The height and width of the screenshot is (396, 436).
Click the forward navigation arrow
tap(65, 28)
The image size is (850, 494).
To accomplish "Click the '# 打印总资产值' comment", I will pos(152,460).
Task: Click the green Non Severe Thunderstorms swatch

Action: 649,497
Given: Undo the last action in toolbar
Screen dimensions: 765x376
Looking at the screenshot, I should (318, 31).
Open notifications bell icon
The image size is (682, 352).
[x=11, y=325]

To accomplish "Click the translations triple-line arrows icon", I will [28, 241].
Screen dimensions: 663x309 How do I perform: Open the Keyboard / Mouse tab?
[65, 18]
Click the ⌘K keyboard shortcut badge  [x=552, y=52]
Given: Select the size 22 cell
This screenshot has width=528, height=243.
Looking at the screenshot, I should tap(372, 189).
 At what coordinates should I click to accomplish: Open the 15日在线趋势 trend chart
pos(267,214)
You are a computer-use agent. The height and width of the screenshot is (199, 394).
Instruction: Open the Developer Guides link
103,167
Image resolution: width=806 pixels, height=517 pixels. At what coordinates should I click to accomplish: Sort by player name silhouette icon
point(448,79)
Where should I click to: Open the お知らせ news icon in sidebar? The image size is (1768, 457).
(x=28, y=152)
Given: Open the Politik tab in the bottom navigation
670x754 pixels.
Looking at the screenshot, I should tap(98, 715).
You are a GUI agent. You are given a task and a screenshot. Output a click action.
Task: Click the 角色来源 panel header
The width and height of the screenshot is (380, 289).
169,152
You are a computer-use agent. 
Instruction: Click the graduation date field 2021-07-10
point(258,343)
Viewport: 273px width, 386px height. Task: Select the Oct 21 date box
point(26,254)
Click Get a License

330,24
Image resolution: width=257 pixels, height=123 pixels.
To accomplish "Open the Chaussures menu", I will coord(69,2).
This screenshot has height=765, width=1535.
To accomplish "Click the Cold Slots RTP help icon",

WHAT YOU ARE ASKED TO DO – The lines that mention the word "computer" should be pulled from the records above.

ANSWER SECTION –
You are a computer-use agent. The height and width of the screenshot is (199, 394).
You are a computer-use agent. 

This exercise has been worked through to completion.